REQUIRED TASK
Retype, word for word, the part of the diary column that opens with the words containing "In the end, this" and closes with "what he’s having.".

TEXT SECTION
# # #
One thing leads to another and there’s no doubt that Brexit led to Trump. Both campaigns yanked the same populist chain, dinged the same nationalist bell, deployed the same language about taking back control, and now the question remains: is resistance futile or urgent? I went to a dinner last week given by the French ambassador, Sylvie Bermann. She fly-papered so many of the buzzy, bold-faced names for Remain – Lionel Barber, the editor of the FT, Jason Cowley, the editor of this magazine, the former attorney general Dominic Grieve, Mrs Tony Blair, Alastair Campbell – that it felt as if any minute someone would deliver a stirring Gaullist broadcast from the salon to rally the 48 Per Cent.
In the end, this function was fulfilled by Alastair Campbell, who left the room just as the raffle was being drawn, and came back to find everyone roaring with laughter, as he’d won the prize (a special wine dispenser and he is famously a teetotaller, ho ho ho!). Campbell surged forward and made a speechette in good French, in which he said the only prize he wanted was for the three supine cabinet ministers on my table to stop Brexit. Afterwards I asked him if this “aux armes, citoyens” stuff was stable-door-shutting but he held me with his glittering eye. “No! We can do it,” he insisted.
I’ll have what he’s having.
Hair trigger
I didn’t recognise the novelist Jonathan Coe at first, as he’s sprouted a bushy white beard. “Towards the end of January I realised I hadn’t shaved since Trump’s inauguration, and so what started as a coincidence turned into a tonsorial political protest,” he explained. “Whether I can live with it for four or even eight years remains to be seen: the main difference between the beard and Trump himself is that when the beard becomes too irritating and contaminated to put up with for a moment longer, I can at least just get rid of it.”
I asked our hostess what was worse, Trump or Brexit. “Brexit,” Mme Bermann agreed with Coe. “Trump will only last for four years, but Brexit is for ever.”
Flower power
I am on my own, sitting in a chair for a large part of the day, staring blankly at screens or newspapers. My children are grown and my husband has departed on a trip to Latin America for the purposes of “personal growth”. I note that George Clooney turned up at an assisted living facility in Berkshire last week and gave a lonely 87-year-old a bunch of flowers on her birthday. If anyone sees George, can you tell him that there’s a middle-aged woman in Notting Hill and a home visit would brighten up her day, too?
Rachel’s choice
I listen to Today daily and am trying to work out what I would do if I were in the dainty shoes of Sarah Sands, its incoming editor. I’m stumped. I think the programme is unimprovable. I would even leave Thought for the Day be. Sands inherits the most superb roster of presenters of any news programme in the world. I can’t work out which one I love best – Mishal, John, Justin, Nick, or Sarah – and don’t want to. It’s a bit like having to choose a favourite child. You can’t.
# # #
DATA SECTION
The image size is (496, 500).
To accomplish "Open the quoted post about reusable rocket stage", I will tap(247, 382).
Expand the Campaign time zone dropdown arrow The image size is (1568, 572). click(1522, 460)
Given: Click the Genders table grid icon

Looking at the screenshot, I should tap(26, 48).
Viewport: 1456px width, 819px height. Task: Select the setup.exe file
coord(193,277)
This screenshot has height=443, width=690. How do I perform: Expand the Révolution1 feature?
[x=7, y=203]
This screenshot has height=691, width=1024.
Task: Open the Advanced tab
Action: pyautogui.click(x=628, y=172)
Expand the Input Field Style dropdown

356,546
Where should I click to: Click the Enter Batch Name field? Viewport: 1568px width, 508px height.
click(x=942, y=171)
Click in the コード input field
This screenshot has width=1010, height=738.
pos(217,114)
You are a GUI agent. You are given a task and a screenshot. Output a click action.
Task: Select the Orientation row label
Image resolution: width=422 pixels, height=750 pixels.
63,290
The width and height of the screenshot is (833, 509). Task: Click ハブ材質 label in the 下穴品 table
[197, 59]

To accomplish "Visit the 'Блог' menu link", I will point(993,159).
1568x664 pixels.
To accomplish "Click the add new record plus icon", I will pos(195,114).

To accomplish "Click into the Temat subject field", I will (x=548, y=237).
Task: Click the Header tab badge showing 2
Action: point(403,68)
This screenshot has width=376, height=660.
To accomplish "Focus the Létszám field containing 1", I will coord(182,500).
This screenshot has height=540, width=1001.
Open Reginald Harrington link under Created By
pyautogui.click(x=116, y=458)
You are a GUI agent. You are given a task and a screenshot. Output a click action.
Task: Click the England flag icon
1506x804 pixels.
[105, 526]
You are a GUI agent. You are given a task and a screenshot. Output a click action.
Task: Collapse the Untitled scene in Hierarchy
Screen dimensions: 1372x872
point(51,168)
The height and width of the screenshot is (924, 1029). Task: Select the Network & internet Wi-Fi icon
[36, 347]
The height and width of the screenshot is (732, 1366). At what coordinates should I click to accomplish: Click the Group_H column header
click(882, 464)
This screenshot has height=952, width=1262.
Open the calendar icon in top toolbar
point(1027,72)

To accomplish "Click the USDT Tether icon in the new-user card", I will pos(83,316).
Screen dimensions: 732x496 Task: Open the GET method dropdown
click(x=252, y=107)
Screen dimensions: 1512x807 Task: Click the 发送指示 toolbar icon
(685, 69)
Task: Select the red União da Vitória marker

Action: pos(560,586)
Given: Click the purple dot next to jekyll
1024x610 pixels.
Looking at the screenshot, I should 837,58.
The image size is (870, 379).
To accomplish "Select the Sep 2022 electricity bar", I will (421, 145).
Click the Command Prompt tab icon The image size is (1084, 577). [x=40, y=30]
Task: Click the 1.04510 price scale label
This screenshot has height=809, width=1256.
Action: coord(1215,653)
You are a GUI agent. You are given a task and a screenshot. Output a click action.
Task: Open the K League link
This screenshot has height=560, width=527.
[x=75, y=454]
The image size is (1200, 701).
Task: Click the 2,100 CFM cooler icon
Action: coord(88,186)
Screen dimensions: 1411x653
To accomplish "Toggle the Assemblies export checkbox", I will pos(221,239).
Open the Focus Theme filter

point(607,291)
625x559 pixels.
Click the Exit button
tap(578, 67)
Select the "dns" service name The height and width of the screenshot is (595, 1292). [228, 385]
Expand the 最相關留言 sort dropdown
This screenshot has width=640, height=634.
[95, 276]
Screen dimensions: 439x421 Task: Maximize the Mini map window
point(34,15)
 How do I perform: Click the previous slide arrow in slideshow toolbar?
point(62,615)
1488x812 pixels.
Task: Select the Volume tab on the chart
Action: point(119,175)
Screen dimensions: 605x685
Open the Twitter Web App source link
# # #
SOLVED PROBLEM
In the end, this function was fulfilled by Alastair Campbell, who left the room just as the raffle was being drawn, and came back to find everyone roaring with laughter, as he’d won the prize (a special wine dispenser and he is famously a teetotaller, ho ho ho!). Campbell surged forward and made a speechette in good French, in which he said the only prize he wanted was for the three supine cabinet ministers on my table to stop Brexit. Afterwards I asked him if this “aux armes, citoyens” stuff was stable-door-shutting but he held me with his glittering eye. “No! We can do it,” he insisted.
I’ll have what he’s having.